I did enjoy Winter Watch as a whole, which included some interesting points and some very good photography.  I don’t subscribe to the thought from some that the programme is dumbed down nature on the box.  Anything that reaches the masses and involves them gets high marks from me.  For those thinking that is below them there are always some good books to read!  Now on the subject of books………….

I’ve almost finished reading the Poyser edition of The Hen Harrier by Donald Watson.  I feared that it might be dry and full of facts and figures, but very much to the contrary it is a very enjoyable read.  Donald Watson was of course an artist as well as ornithologist and in the accounts of his study areas you can almost feel that he is seeing the birds through an artists eye and some fine detail is given, especially of birds on the nest watched from a hide.  Donald Watson began to watch Hen Harriers in the 1940’s so you can’t expect the latest facts and figures, but that does not in anyway negate what is an exceptional read. I have a tendency to skim read books on first reading, so it will be lined up for a second reading soon, but not before I’ve read the more recently written The Hen Harrier-In the Shadow of Slemish by Don Scott.  This provides some detail from Don Scott’s study of Hen Harriers in Northern Ireland over more than two decades and includes some information on tree nesting Hen Harriers.  Whilst yet to begin reading this book a cursory glance has shown rather interestingly that sixteen species of harrier are now recognised worldwide in comparison to the nine or ten species recognised  by Donald Watson’s book.  Splitting seems to have provided some with a number of armchair ticks!  My aim is to eventually to move on to Harriers of the World: Their Behaviour and Ecology/OUP.

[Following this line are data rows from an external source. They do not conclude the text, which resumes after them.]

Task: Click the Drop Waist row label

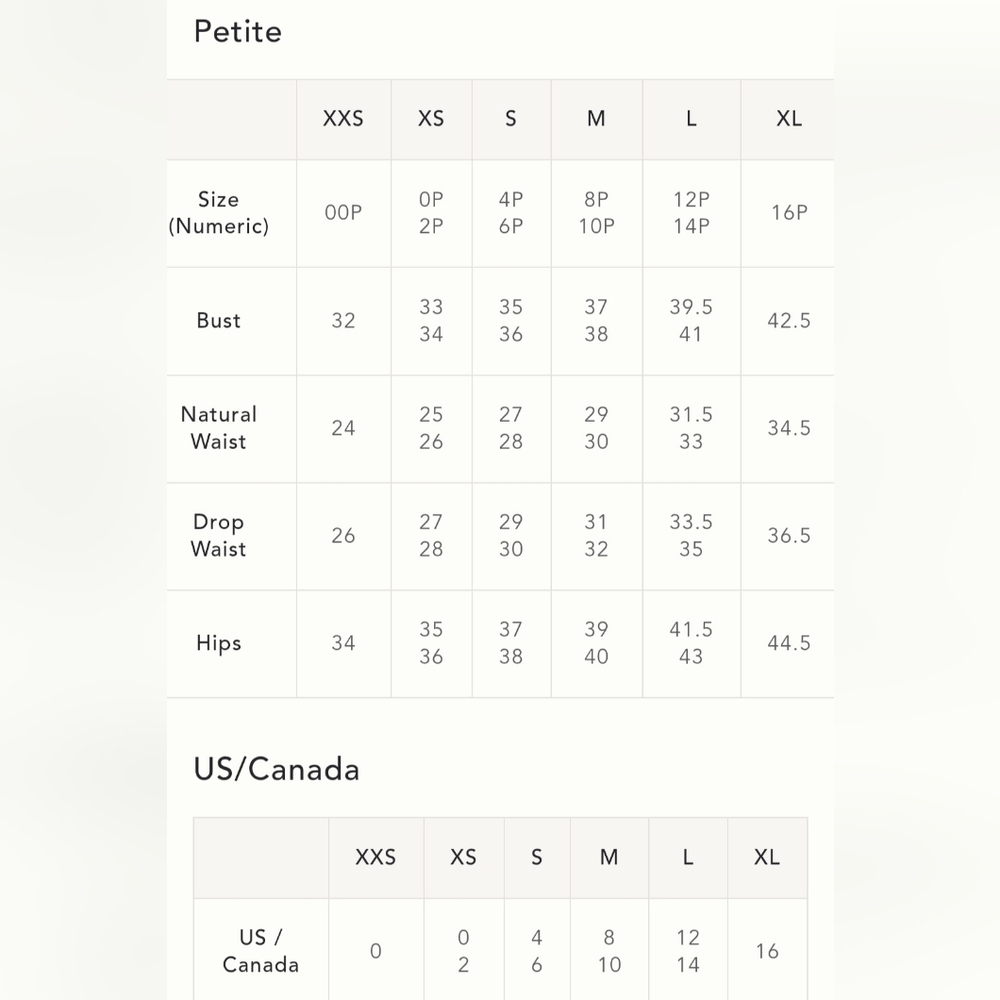Action: [219, 536]
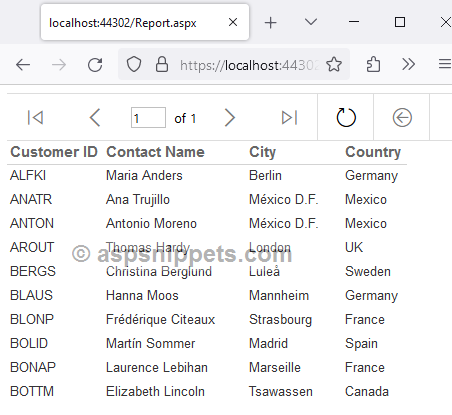This screenshot has width=452, height=415.
Task: Open a new browser tab
Action: [270, 23]
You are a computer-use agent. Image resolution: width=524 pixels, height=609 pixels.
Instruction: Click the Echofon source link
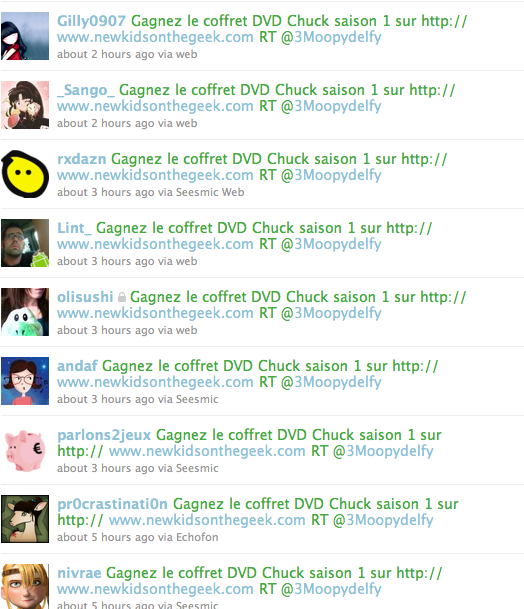click(197, 537)
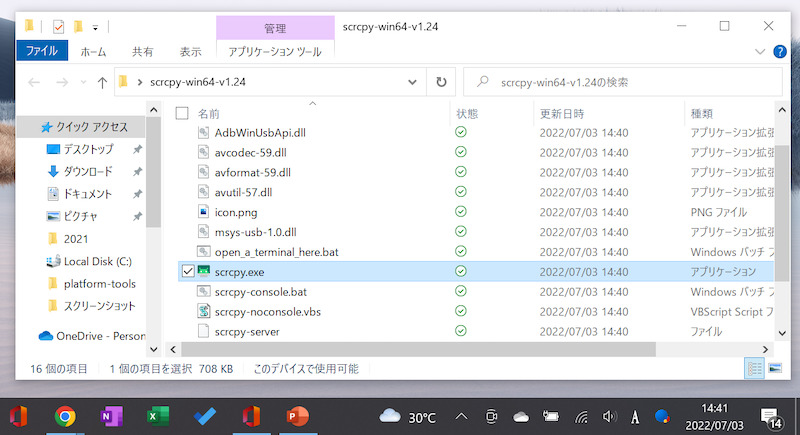This screenshot has height=435, width=800.
Task: Expand the address bar history dropdown
Action: [x=412, y=82]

Some memories of very memorable harrier sightings have flooded back to me including the Northern Marsh Hawk (Norfolk), Pallid Harrier (Zambia and possibly ranking as the most exciting, found just before torrential rain and high winds sent us scattering back to out huts for shelter from the storm), African Marsh Harrier, numerous sightings of Montague’s Harrier in Europe (one of the best seen harassing a Golden Eagle in Extremadura), several Hen Harrier sightings in the UK and my first ever harrier, a Marsh Harrier seen at Leighton Moss many years ago on a hot summer evening when I had came across Leighton Moss completely by chance.  I fell in love with reed-beds and harriers that evening.  Great memories of great sightings.